More was not in any position to commission Harry Phillips, the greedy young man responsible for handing Tyndale over to the authorities. Without foundation Moynahan draws More into his web of conspiracy.
Moynahan fails to look beyond More to those who supported the authorisation of Tyndale’s arrest, effectively his death warrant. Thomas Cromwell emerges as the major influence and it was Cromwell’s informants that prosecuted the matter. People forget that at this time in reformist England a lack of belief in transubstantiation was considered to be a heretical offence – a position reinforced by Henry VIII’s Six Articles. It was this issue that condemned Tyndale, not his translation of the Bible into English. Moynahan himself alludes to this when he refers to Tyndale’s support for the views of his friend John Frith that called into question the doctrine of transubstantiation.
Tyndale was not even burnt at the stake as Moynahan alleges. He would have been had he accepted Henry VIII’s invitation to return to England, just as his friend Frith had been in July 1533. Tyndale died of strangulation and it was his corpse that was subsequently burnt.

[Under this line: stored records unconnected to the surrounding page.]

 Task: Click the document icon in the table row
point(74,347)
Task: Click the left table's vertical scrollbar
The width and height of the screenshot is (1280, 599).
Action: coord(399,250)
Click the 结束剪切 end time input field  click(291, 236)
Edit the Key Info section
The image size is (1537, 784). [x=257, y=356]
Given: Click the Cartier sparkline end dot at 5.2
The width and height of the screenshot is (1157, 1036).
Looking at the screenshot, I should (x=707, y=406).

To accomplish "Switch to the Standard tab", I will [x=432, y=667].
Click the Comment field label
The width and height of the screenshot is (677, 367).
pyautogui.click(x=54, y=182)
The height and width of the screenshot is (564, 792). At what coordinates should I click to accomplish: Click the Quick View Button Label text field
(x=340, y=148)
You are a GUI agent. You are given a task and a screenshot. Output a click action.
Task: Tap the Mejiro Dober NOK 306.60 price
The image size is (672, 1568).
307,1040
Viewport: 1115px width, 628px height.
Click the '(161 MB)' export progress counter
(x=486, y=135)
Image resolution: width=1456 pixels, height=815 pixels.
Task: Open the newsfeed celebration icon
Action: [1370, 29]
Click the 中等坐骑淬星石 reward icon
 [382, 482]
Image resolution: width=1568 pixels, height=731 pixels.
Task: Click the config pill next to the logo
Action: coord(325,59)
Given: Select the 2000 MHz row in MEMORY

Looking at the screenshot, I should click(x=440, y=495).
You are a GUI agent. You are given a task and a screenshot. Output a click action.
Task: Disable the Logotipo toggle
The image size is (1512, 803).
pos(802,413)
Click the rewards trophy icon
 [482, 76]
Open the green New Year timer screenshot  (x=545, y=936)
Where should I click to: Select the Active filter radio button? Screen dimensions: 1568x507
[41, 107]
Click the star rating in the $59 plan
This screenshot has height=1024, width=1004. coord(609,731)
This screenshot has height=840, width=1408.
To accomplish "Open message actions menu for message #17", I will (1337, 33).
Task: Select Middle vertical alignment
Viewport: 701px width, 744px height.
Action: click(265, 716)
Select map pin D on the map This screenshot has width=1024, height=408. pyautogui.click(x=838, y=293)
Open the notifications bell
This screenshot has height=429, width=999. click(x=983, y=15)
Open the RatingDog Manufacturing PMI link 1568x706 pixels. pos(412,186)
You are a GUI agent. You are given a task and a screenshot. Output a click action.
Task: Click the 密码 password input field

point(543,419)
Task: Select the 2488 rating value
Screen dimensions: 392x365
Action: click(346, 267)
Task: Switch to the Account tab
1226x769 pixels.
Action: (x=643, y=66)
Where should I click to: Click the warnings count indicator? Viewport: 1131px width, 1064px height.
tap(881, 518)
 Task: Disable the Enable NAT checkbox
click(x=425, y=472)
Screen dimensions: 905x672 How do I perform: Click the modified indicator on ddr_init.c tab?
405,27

Moynahan’s thesis is speculative and open to considerable question by historical analysis. To defend More in this instance is not to denigrate Tyndale’s memory who, by all accounts, made an important contribution to the development of the English language. But Moynahan’s thesis does not support the charge of guilt in relation to Tyndale’s betrayal and death.
More is not an icon of pietism. His inner conflicts often loom darker than some of his modern admirers may care to admit. Professor Jack Scarisbrick has said of him, “More was, one might say, a man of his times as well as for all seasons. Not at all cuddly. Often enigmatic.” Despite this, More’s declaration that he wanted to be “the king’s good servant, but God’s first” remains a salutary reminder to all politicians and those engaged in public life as to where our ultimate loyalty should lie.
The principle of a prophet not being welcome in his own country has accompanied the reputation of Thomas More since his death. Thomas More stands at the head of the tradition of Catholic lay involvement in public and political life. The fundamental lesson that he offers us all was summed up in the petition from the democratic world’s politicians to the Holy See at the time when the Holy Father declared More to be the patron of all those who are engaged in political struggles:
“the lesson of flight from success and easy compromises in the name of fidelity to irrevocable principles, upon which depend the dignity of man and the justice of civil society – a lesson truly inspiring for all who feel themselves called to expose and eradicate the snares laid by the new and hidden tyrannies”.
These are the reasons for More’s canonisation. Catholics are well aware that even this most virtuous of men had his darker side but Moynahan’s unjust calumny is a charge that deserves to be refuted. Historical character assassination may sell books but it doesn’t serve truth.